E Vai di declino! Quando Berna tira i fili!

Nel dicembre 2008, il Consiglio di Stato dà mandato alla SUPSI di verificare gli scenari possibili che ruotano attorno alle Officine di Bellinzona. In sintesi, il primo scenario prevede un declino programmato. La volontà delle FFS era, ed è, quella di andare verso la chiusura delle Officine; tale volontà infatti non è cambiata nel corso del tempo.

Alcuni elementi chiave lo dimostrano. Dapprima la struttura stessa a matrice della gestione.

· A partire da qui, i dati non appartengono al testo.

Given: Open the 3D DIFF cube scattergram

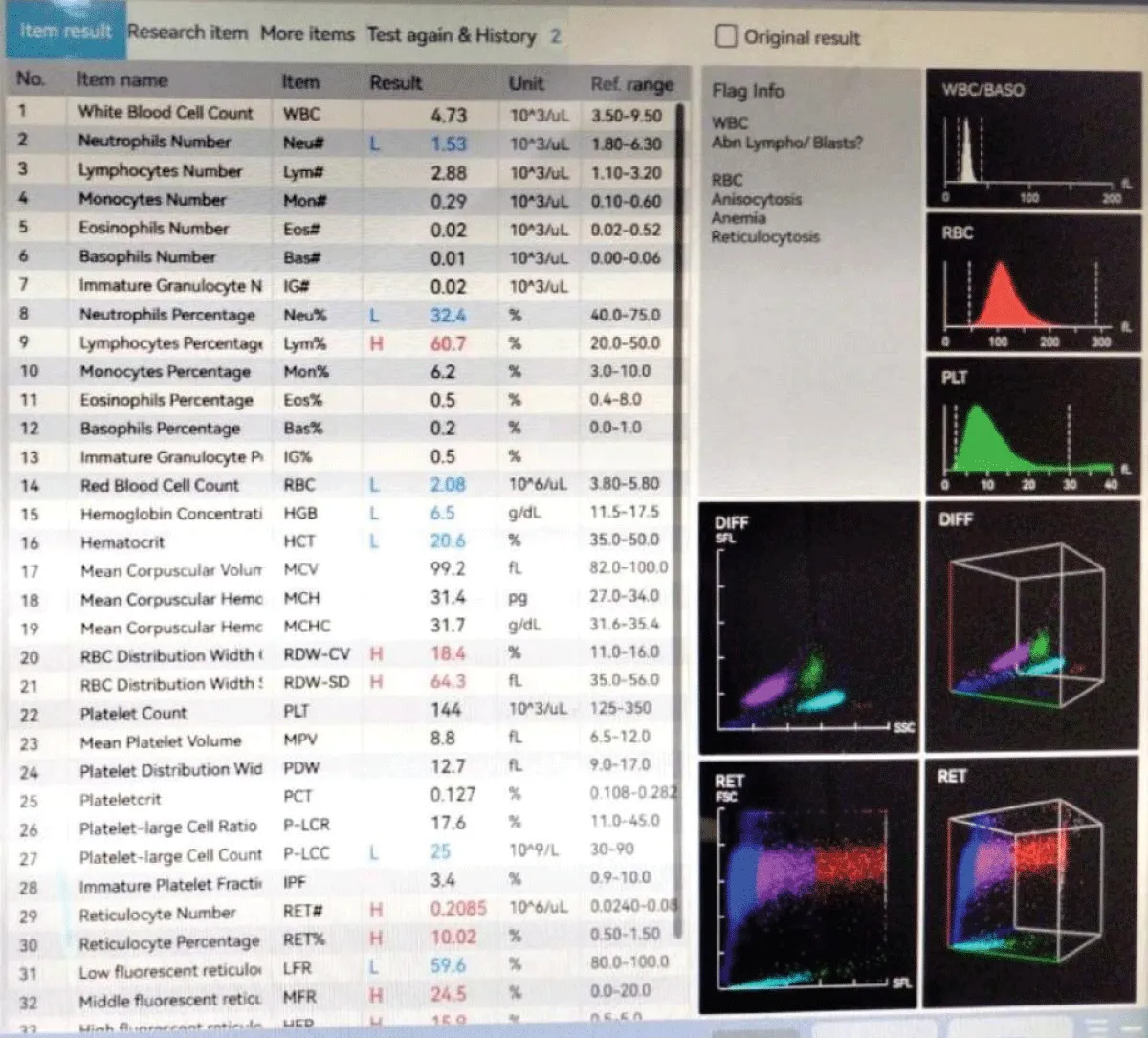Looking at the screenshot, I should pyautogui.click(x=1032, y=626).
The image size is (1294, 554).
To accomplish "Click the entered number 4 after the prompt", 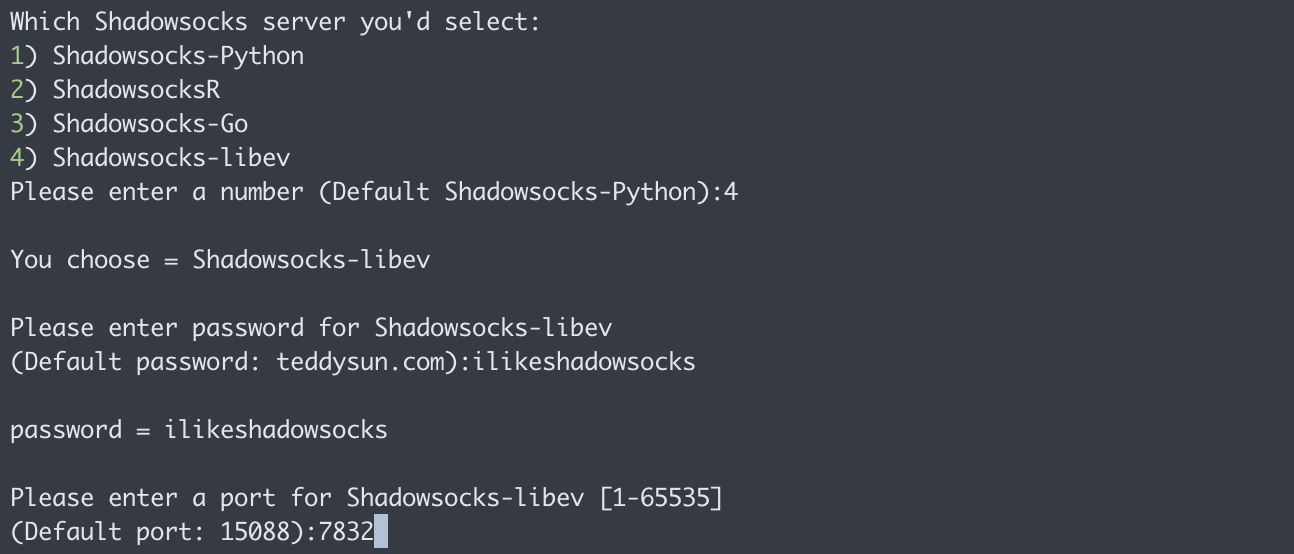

Diamo un’occhiata all’organigramma (per ingrandirlo cliccare sopra l’immagine) . Solo le parti blu sono gestite a Bellinzona. Come si vede chiaramente,  la maggior parte della gestione è delocalizzata a Berna. (Ueilà! direbbe un noto politico cantonale). Ciò significa poca, pochissima autonomia, insufficiente per disporre di una gestione agile e rivolta verso l’acquisizione di nuovi clienti da parte delle Officine. A ciò si aggiungono gli avvicendamenti continui (e non casuali, ci pare) a livello di quadri dirigenti, che pregiudicano gravemente la continuità dei contatti. Infine, tale organizzazione centralizzata prevede anche una diminuzione delle scorte di ricambio; in buona sostanza, è come chiedere a qualcuno di fare una torta per il sabato, mettendogli a disposizione la farina il venerdì successivo. È chiaro che in queste condizioni, anche il cuoco più appassionato si stanca e non cresce certo la motivazione; e soprattutto i commensali, nella fattispecie il Cantone, rimangono senza cibo. Capita l’antifona?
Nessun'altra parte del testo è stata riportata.